### WORK TO DO
Convert the lines below into a JSON array of strings, one string per line, omitting blank lines and excluding the pictures.

### DATA TO USE

:::

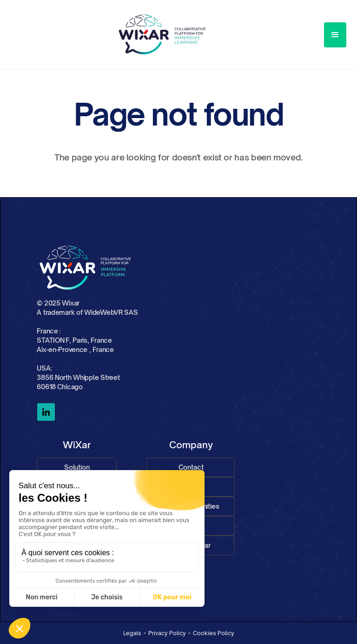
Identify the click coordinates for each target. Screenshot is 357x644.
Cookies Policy (213, 633)
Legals (132, 633)
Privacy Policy (167, 633)
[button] (335, 35)
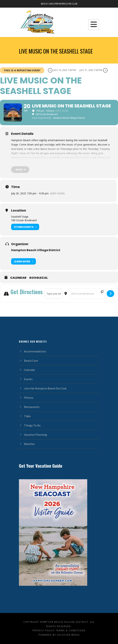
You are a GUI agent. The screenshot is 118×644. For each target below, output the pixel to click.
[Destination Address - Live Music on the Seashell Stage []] (87, 294)
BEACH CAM (47, 4)
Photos (29, 398)
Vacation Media (68, 635)
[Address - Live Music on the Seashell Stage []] (54, 294)
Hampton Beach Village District (36, 250)
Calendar (18, 278)
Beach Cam (31, 360)
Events (28, 379)
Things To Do (32, 425)
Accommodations (35, 351)
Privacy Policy (44, 630)
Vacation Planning (35, 434)
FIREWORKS (60, 4)
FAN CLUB (72, 4)
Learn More (23, 261)
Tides (27, 416)
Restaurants (32, 407)
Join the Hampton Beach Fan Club (45, 388)
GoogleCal (38, 278)
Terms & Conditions (71, 630)
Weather (29, 444)
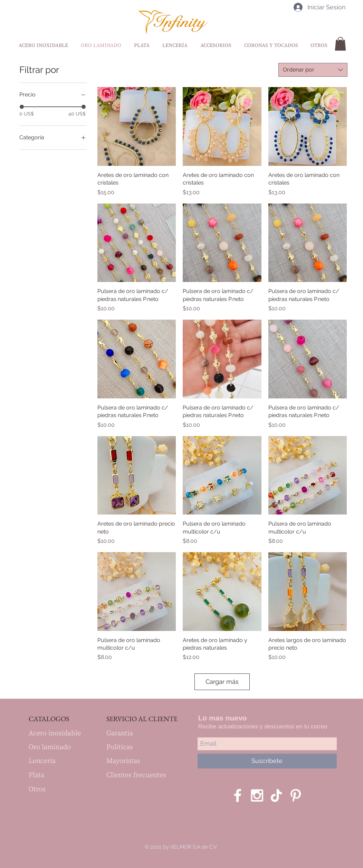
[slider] (22, 107)
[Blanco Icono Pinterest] (296, 795)
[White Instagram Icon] (257, 795)
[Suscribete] (267, 761)
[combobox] (313, 70)
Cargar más (222, 681)
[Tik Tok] (276, 795)
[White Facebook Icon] (238, 795)
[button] (340, 44)
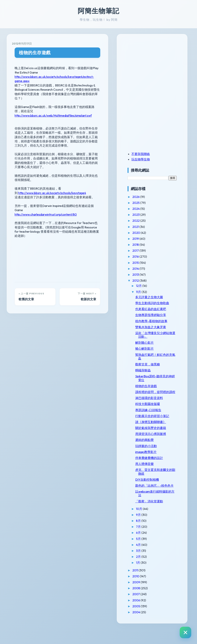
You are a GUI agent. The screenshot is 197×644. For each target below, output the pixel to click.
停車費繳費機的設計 (158, 469)
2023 (145, 214)
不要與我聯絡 (150, 154)
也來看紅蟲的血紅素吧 (159, 312)
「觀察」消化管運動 (158, 516)
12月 (148, 286)
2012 (145, 280)
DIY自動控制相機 (156, 490)
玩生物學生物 (150, 159)
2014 (145, 268)
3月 (148, 565)
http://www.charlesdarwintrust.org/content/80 (46, 201)
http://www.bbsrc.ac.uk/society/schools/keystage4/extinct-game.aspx (62, 76)
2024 (145, 208)
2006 (145, 615)
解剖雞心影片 (153, 346)
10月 (148, 523)
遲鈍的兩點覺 (153, 451)
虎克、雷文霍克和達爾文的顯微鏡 (159, 483)
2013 (145, 274)
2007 (145, 609)
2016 (145, 256)
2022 (145, 220)
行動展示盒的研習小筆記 (159, 425)
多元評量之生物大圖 (158, 297)
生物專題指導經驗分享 (159, 319)
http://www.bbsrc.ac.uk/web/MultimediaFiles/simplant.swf (53, 107)
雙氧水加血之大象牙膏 (159, 330)
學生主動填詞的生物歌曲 (159, 305)
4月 (148, 560)
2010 (145, 591)
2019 (145, 238)
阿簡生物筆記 (98, 11)
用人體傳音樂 (153, 475)
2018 (145, 244)
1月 (147, 577)
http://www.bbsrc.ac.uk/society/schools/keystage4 (52, 184)
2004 (145, 627)
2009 (145, 597)
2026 (145, 197)
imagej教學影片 (155, 463)
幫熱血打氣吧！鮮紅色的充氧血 (159, 360)
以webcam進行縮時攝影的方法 (159, 508)
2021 (145, 227)
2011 (144, 585)
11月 (148, 292)
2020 (145, 232)
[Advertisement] (161, 66)
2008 (145, 603)
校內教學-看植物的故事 (160, 324)
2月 (148, 571)
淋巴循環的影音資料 (158, 405)
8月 (148, 535)
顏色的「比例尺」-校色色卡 (160, 498)
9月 (148, 530)
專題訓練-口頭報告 (157, 417)
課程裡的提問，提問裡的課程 (159, 398)
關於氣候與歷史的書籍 (159, 439)
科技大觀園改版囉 (156, 411)
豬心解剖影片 (153, 352)
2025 (145, 202)
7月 (148, 541)
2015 (145, 262)
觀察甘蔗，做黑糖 (156, 368)
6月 (148, 547)
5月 (148, 553)
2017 (145, 250)
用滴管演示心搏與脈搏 (159, 445)
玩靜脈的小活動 (155, 457)
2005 (145, 621)
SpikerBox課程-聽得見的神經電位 (159, 382)
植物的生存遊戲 (35, 52)
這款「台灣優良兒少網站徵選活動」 (159, 338)
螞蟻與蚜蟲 (152, 374)
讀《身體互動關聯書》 (159, 433)
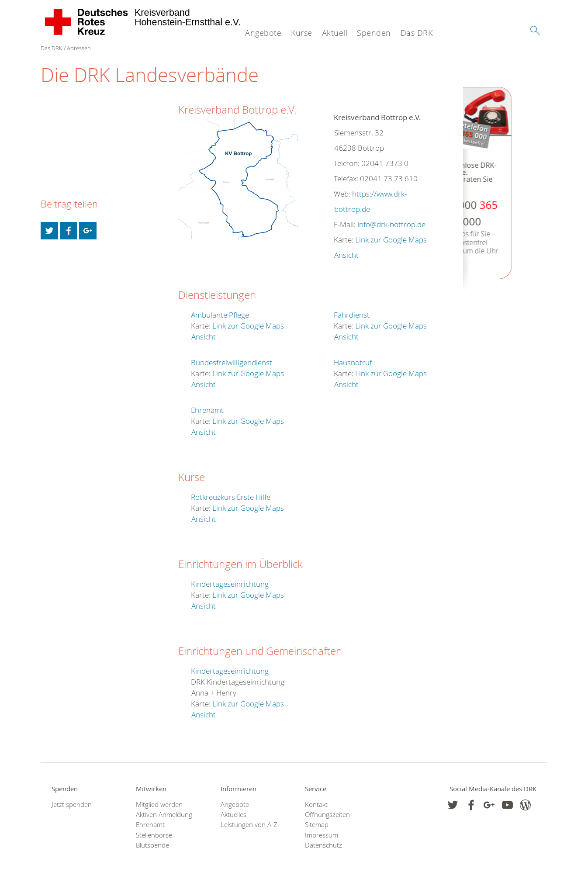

:::

### CORRECT RESULT
[
  "Identify the click coordinates for each target. Screenshot is 357x644.",
  "Cookies Policy (213, 633)",
  "Legals (132, 633)",
  "Privacy Policy (167, 633)",
  "[button] (335, 35)",
  "You are a GUI agent. The screenshot is 118×644. For each target below, output the pixel to click.",
  "[Destination Address - Live Music on the Seashell Stage []] (87, 294)",
  "BEACH CAM (47, 4)",
  "Photos (29, 398)",
  "Vacation Media (68, 635)",
  "[Address - Live Music on the Seashell Stage []] (54, 294)",
  "Hampton Beach Village District (36, 250)",
  "Calendar (18, 278)",
  "Beach Cam (31, 360)",
  "Events (28, 379)",
  "Things To Do (32, 425)",
  "Accommodations (35, 351)",
  "Privacy Policy (44, 630)",
  "Vacation Planning (35, 434)",
  "FIREWORKS (60, 4)",
  "FAN CLUB (72, 4)",
  "Learn More (23, 261)",
  "Tides (27, 416)",
  "Restaurants (32, 407)",
  "Join the Hampton Beach Fan Club (45, 388)",
  "GoogleCal (38, 278)",
  "Terms & Conditions (71, 630)",
  "Weather (29, 444)",
  "[slider] (22, 107)",
  "[Blanco Icono Pinterest] (296, 795)",
  "[White Instagram Icon] (257, 795)",
  "[Suscribete] (267, 761)",
  "[combobox] (313, 70)",
  "Cargar más (222, 681)",
  "[Tik Tok] (276, 795)",
  "[White Facebook Icon] (238, 795)",
  "[button] (340, 44)",
  "You are a GUI agent. The screenshot is 197×644. For each target below, output the pixel to click.",
  "停車費繳費機的設計 (158, 469)",
  "2023 (145, 214)",
  "不要與我聯絡 (150, 154)",
  "也來看紅蟲的血紅素吧 (159, 312)",
  "「觀察」消化管運動 (158, 516)",
  "12月 (148, 286)",
  "2012 (145, 280)",
  "DIY自動控制相機 (156, 490)",
  "玩生物學生物 (150, 159)",
  "2014 (145, 268)",
  "3月 (148, 565)",
  "http://www.charlesdarwintrust.org/content/80 (46, 201)",
  "http://www.bbsrc.ac.uk/society/schools/keystage4/extinct-game.aspx (62, 76)",
  "2024 (145, 208)",
  "2006 (145, 615)",
  "解剖雞心影片 (153, 346)",
  "10月 (148, 523)",
  "遲鈍的兩點覺 (153, 451)",
  "虎克、雷文霍克和達爾文的顯微鏡 (159, 483)",
  "2013 (145, 274)",
  "2007 (145, 609)",
  "2016 (145, 256)",
  "2022 (145, 220)",
  "行動展示盒的研習小筆記 (159, 425)",
  "多元評量之生物大圖 (158, 297)",
  "生物專題指導經驗分享 (159, 319)",
  "http://www.bbsrc.ac.uk/web/MultimediaFiles/simplant.swf (53, 107)",
  "雙氧水加血之大象牙膏 (159, 330)",
  "學生主動填詞的生物歌曲 (159, 305)",
  "4月 (148, 560)",
  "2010 (145, 591)",
  "2019 (145, 238)",
  "阿簡生物筆記 (98, 11)",
  "用人體傳音樂 (153, 475)",
  "2018 (145, 244)",
  "1月 (147, 577)",
  "http://www.bbsrc.ac.uk/society/schools/keystage4 (52, 184)",
  "2004 (145, 627)",
  "2009 (145, 597)",
  "2026 (145, 197)",
  "imagej教學影片 (155, 463)",
  "幫熱血打氣吧！鮮紅色的充氧血 (159, 360)",
  "以webcam進行縮時攝影的方法 (159, 508)",
  "2021 (145, 227)",
  "2011 (144, 585)",
  "11月 (148, 292)",
  "2020 (145, 232)",
  "[Advertisement] (161, 66)",
  "2008 (145, 603)",
  "校內教學-看植物的故事 (160, 324)",
  "2月 (148, 571)",
  "淋巴循環的影音資料 (158, 405)",
  "8月 (148, 535)",
  "顏色的「比例尺」-校色色卡 (160, 498)",
  "9月 (148, 530)",
  "專題訓練-口頭報告 (157, 417)",
  "課程裡的提問，提問裡的課程 (159, 398)",
  "關於氣候與歷史的書籍 (159, 439)",
  "科技大觀園改版囉 (156, 411)",
  "豬心解剖影片 (153, 352)",
  "2025 (145, 202)",
  "7月 (148, 541)",
  "2015 (145, 262)",
  "觀察甘蔗，做黑糖 (156, 368)",
  "6月 (148, 547)",
  "5月 (148, 553)",
  "2017 (145, 250)",
  "用滴管演示心搏與脈搏 (159, 445)",
  "玩靜脈的小活動 (155, 457)",
  "2005 (145, 621)",
  "SpikerBox課程-聽得見的神經電位 (159, 382)",
  "植物的生存遊戲 (35, 52)",
  "這款「台灣優良兒少網站徵選活動」 (159, 338)",
  "螞蟻與蚜蟲 (152, 374)",
  "讀《身體互動關聯書》 (159, 433)"
]